Excerpted records:
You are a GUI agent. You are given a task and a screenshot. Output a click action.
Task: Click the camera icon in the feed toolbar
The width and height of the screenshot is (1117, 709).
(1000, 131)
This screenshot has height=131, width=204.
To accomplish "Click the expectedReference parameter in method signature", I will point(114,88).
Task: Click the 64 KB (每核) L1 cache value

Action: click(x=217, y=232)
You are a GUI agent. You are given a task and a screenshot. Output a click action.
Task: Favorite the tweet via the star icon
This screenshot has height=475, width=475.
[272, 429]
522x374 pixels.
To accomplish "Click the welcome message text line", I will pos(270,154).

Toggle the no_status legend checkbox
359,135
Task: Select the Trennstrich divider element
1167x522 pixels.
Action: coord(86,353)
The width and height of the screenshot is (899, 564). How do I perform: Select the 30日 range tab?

What you have to do:
Each line must be set down again exactly as above, with no line omitted.

Response to the task:
You are a GUI agent. You are given a task and a screenshot. Output a click action.
Task: Click the camera icon in the feed toolbar
The width and height of the screenshot is (1117, 709).
(1000, 131)
This screenshot has height=131, width=204.
To accomplish "Click the expectedReference parameter in method signature", I will point(114,88).
Task: Click the 64 KB (每核) L1 cache value

Action: click(x=217, y=232)
You are a GUI agent. You are given a task and a screenshot. Output a click action.
Task: Favorite the tweet via the star icon
This screenshot has height=475, width=475.
[272, 429]
522x374 pixels.
To accomplish "Click the welcome message text line", I will pos(270,154).

Toggle the no_status legend checkbox
359,135
Task: Select the Trennstrich divider element
1167x522 pixels.
Action: coord(86,353)
The width and height of the screenshot is (899, 564). How do I perform: Select the 30日 range tab?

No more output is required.